Our Lithium slaves are ready to step up to the plate. They may not be as strong, but they are very clean-cut and efficient. :)

BTW - I also have a 15' pole saw, string trimmer, drill, impact driver, skill saw, sawzall, radio, light, and air compressor. All use the same battery packs and all solar powered :)


Yeah, man, gas powered chainsaws are great, until they won' t start. I've been looking at the electric variety. I saw one at Harbor Freight. It wasn't that expensive, but I don't need it headed into winter.

Re: Machine over Man

Unread postPosted: Sun 15 Oct 2017, 12:02:11
by GHung
evilgenius wrote:
baha wrote:For a tree hugger, I really love chainsaw's. :) I don't think a better more useful tool has ever been invented. The amount of work one person can do is amazing. I have used a crosscut saw. It would take a day to do the work a chainsaw can do in about 15 minutes.
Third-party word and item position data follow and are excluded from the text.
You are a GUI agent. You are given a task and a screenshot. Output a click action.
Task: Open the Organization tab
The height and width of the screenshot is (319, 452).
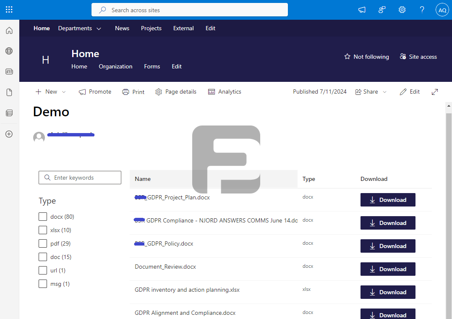pos(115,66)
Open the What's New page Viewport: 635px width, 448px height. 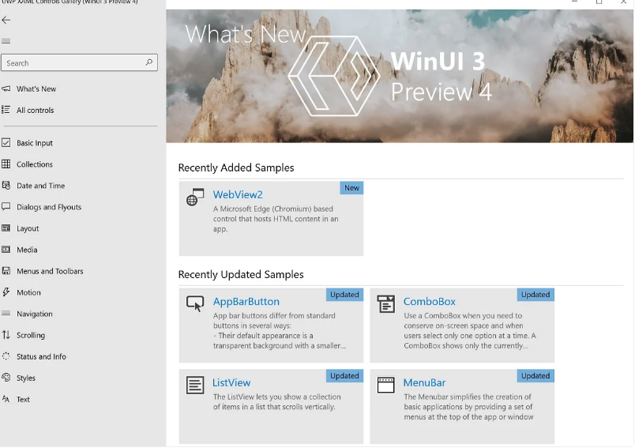(x=36, y=89)
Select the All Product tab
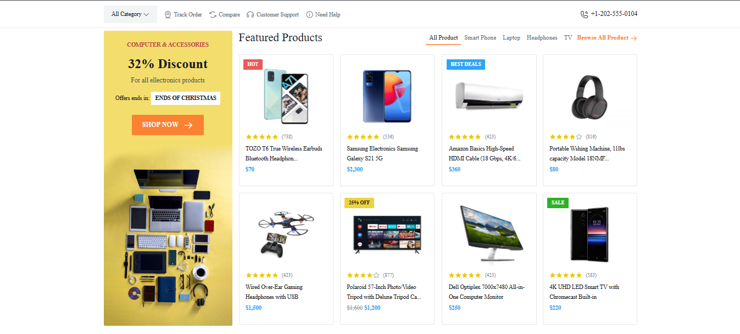Viewport: 740px width, 334px height. click(x=443, y=38)
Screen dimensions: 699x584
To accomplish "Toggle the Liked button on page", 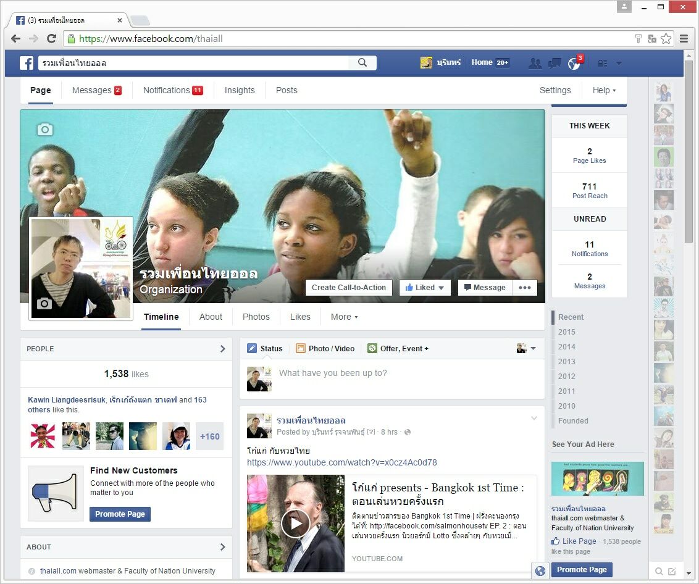I will coord(425,288).
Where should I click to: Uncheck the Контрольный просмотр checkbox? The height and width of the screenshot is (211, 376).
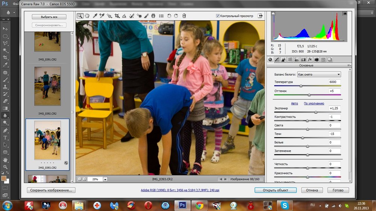pyautogui.click(x=218, y=16)
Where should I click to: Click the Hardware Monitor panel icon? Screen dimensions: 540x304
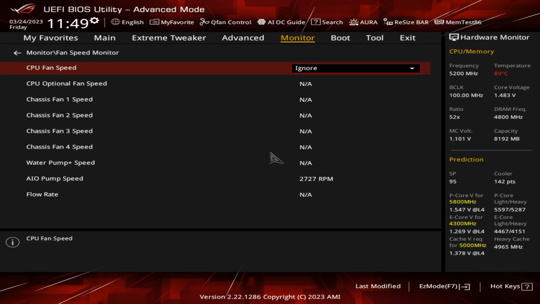click(454, 37)
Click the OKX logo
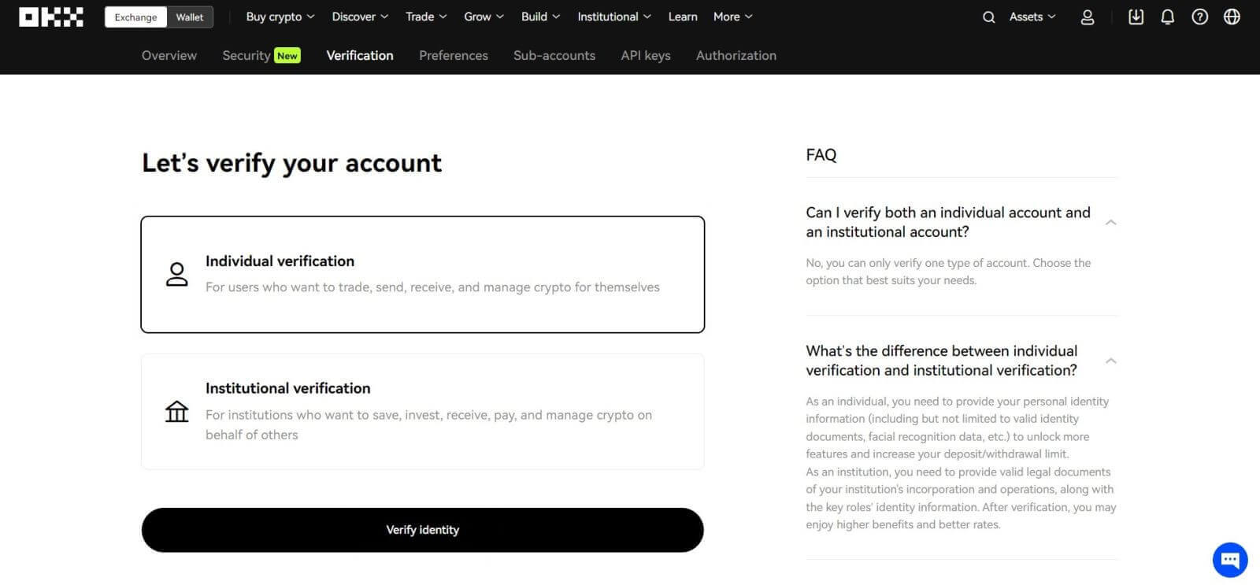Screen dimensions: 1260x585 [50, 17]
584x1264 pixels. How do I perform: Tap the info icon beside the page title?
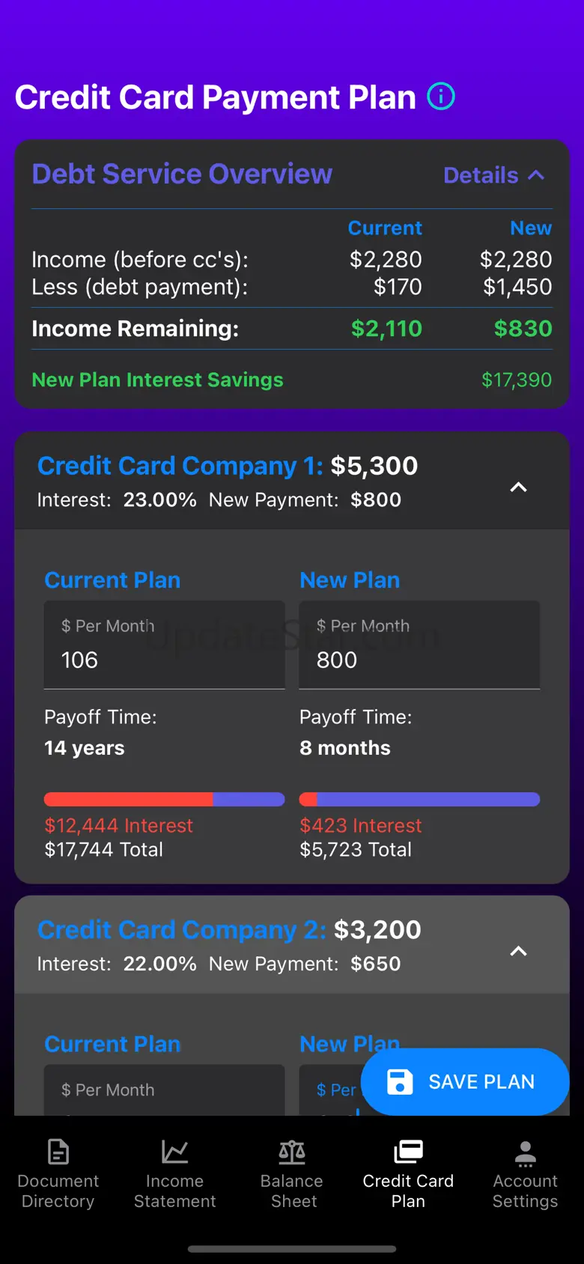pyautogui.click(x=441, y=97)
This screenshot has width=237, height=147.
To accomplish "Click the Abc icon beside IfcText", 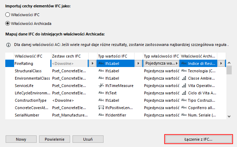I will point(101,93).
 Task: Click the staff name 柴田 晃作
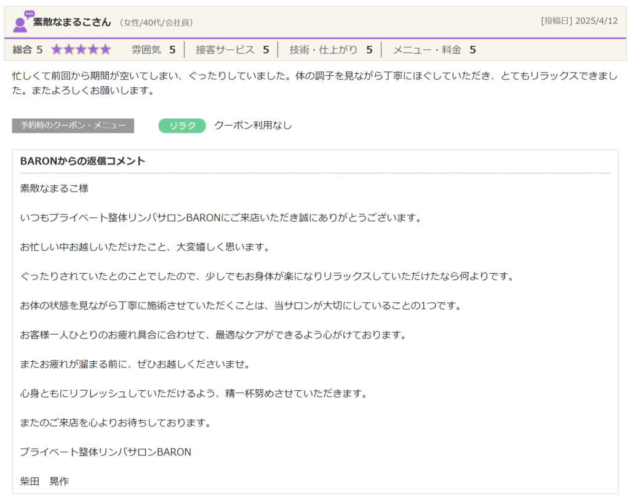pos(44,481)
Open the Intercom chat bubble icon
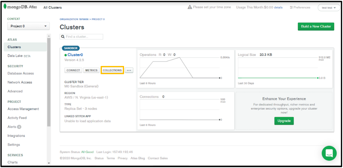Image resolution: width=343 pixels, height=168 pixels. 329,153
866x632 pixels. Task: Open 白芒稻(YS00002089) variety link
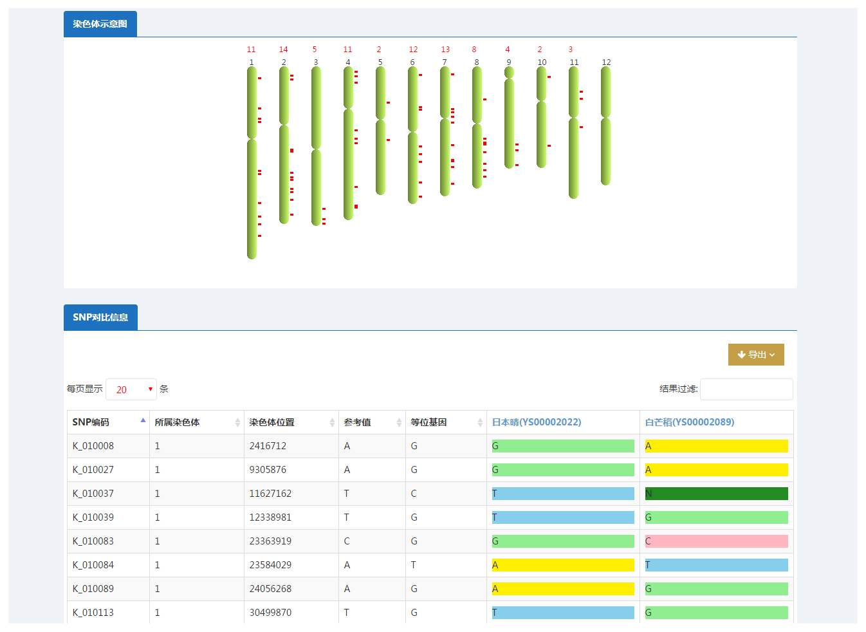[689, 422]
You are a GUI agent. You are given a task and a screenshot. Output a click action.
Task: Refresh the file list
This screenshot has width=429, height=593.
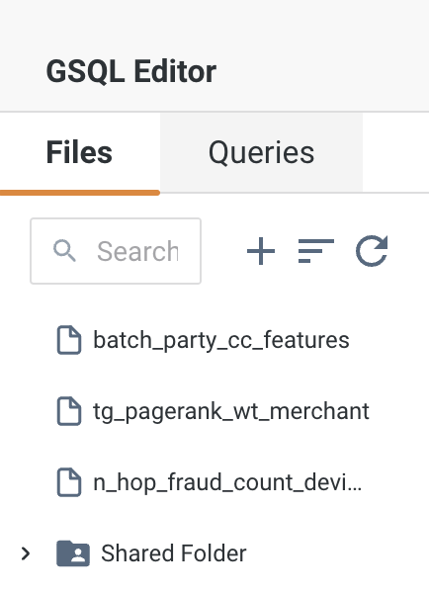coord(372,251)
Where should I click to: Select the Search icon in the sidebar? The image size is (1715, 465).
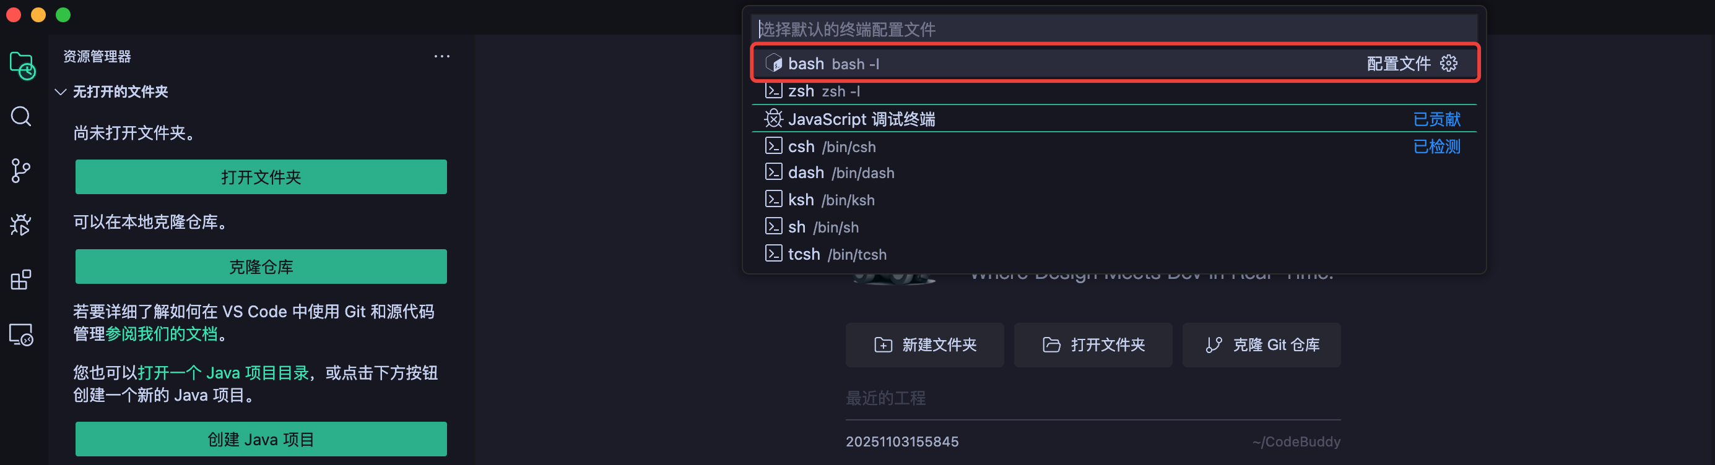click(21, 116)
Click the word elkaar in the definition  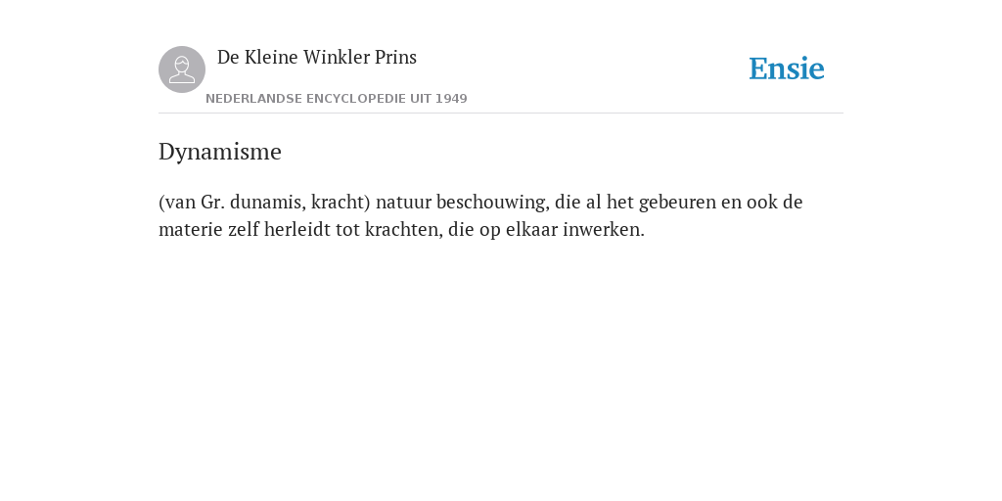pyautogui.click(x=531, y=229)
But I hate 2-stroke engines. They are dirty and run rough. I used to spend as much time maintaining as using them. The efficiency is pitiful. So I replaced mine with a cordless lithium powered unit. I take the battery from the off-grid solar powered charger and plug it in the saw and start cutting. It still uses bar oil but there is no smoke or noise involved. I have two 4 amp hour batteries that will do me for about an hour. And the price of cordless tool batteries is falling fast. I know it won't last forever, but for now, the only infrastructure I need is a quart of bar oil/year.

Our Lithium slaves are ready to step up to the plate. They may not be as strong, but they are very clean-cut and efficient. :)

BTW - I also have a 15' pole saw, string trimmer, drill, impact driver, skill saw, sawzall, radio, light, and air compressor. All use the same battery packs and all solar powered :)


Yeah, man, gas powered chainsaws are great, until they won' t start. I've been looking at the electric variety. I saw one at Harbor Freight. It wasn't that expensive, but I don't need it headed into winter.


Besides my 4 gas powered saws I have one of those Harbor Freight (AC) electric saws in the wood shed for cutting kindling and smaller stove wood. Works great and only cost $35 with their 'super coupon'. As for 'headed into winter', that's when I need my saws the most since we heat with solar and wood. I only need about 10 gallons of fuel per year to keep my saws going. Use only ethanol-free fuel and run my saws dry of fuel at the end of a job (goes to starting problems mentioned above). My saws always start with 1-2 pulls. I also keep several sharp chains handy for each saw.

I'm looking at an electric splitter for the wood shed to partner with my big hoss partly homebuilt gas splitter. I got an old 27 ton Troy Built splitter ($50) with a bad engine and pump. Doubled the horsepower with an old Generac engine and installed a bigger pump. Works great on big oak knots and locust (my favorite wood fuel).